## YOUR OBJECTIVE
Two lines in the listing below mark the span: one contains "The image size is (1308, 924)." and one contains "Click the Ankandy point marker". Reproduce both of them and everything between, exactly.

## RECORDS FOR THIS TASK

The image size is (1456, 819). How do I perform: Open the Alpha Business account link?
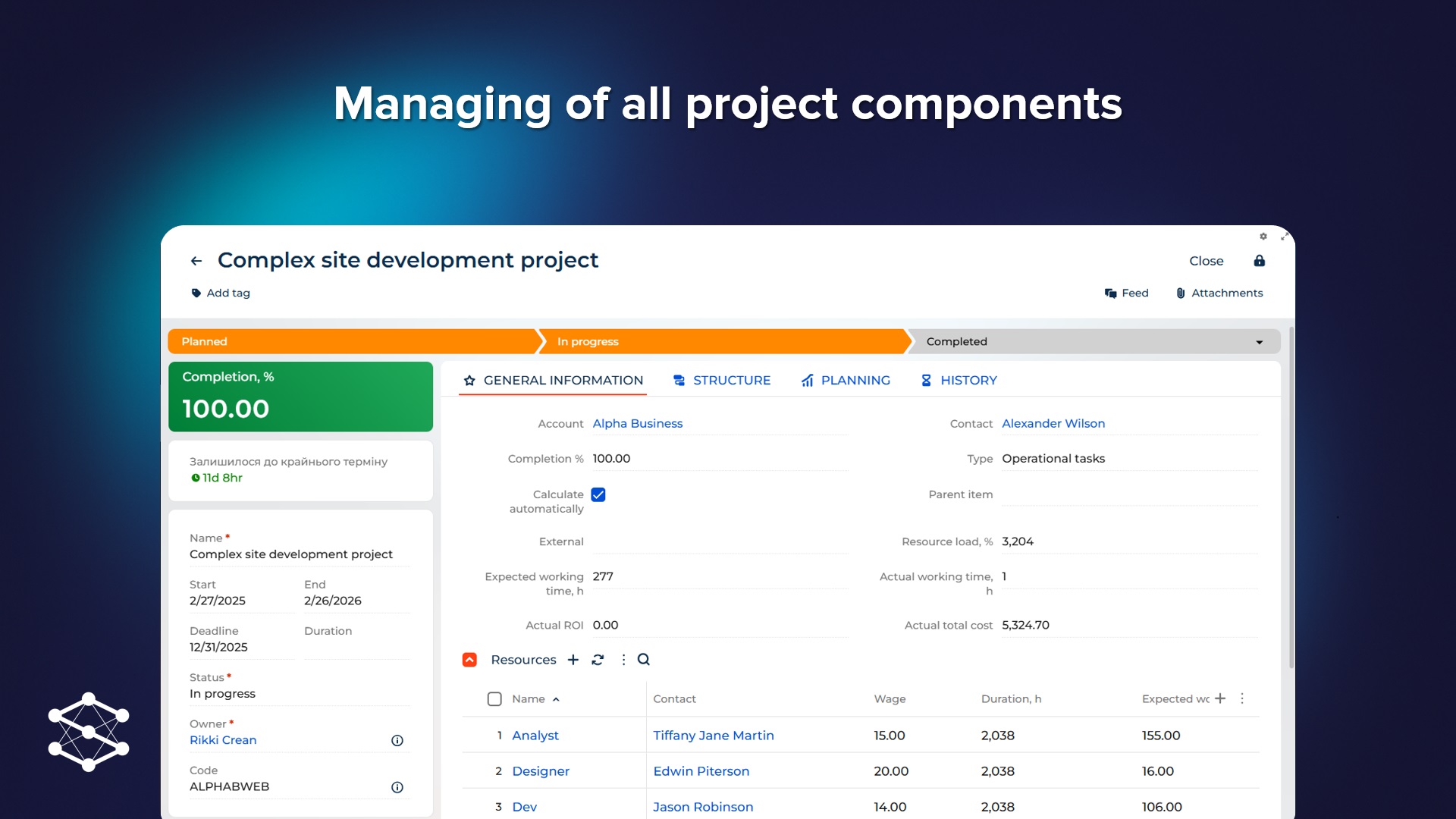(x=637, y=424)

* * *

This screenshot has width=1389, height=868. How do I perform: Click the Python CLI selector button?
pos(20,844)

==

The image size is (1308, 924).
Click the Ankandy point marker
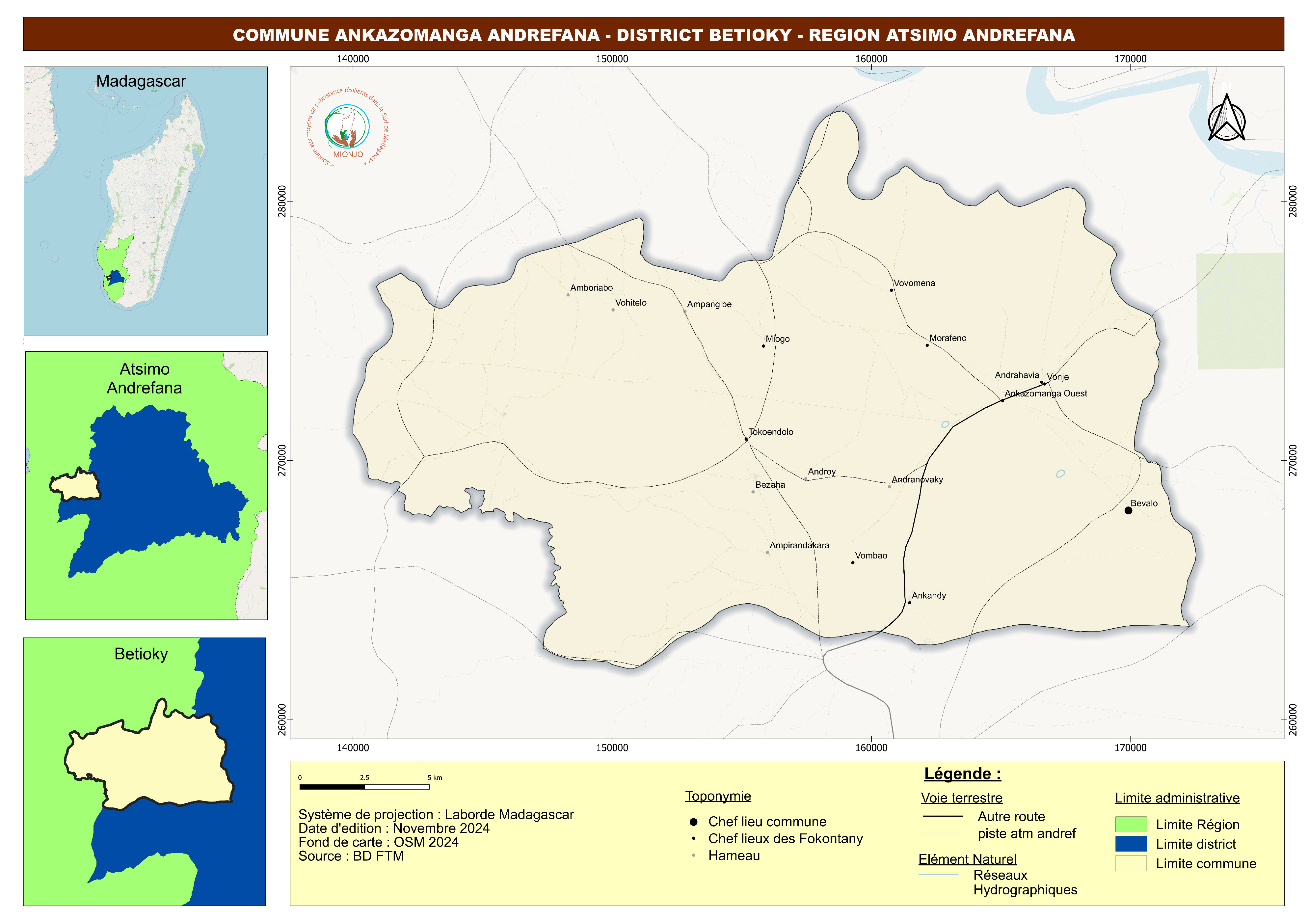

## RESULT
The image size is (1308, 924).
Click the Ankandy point marker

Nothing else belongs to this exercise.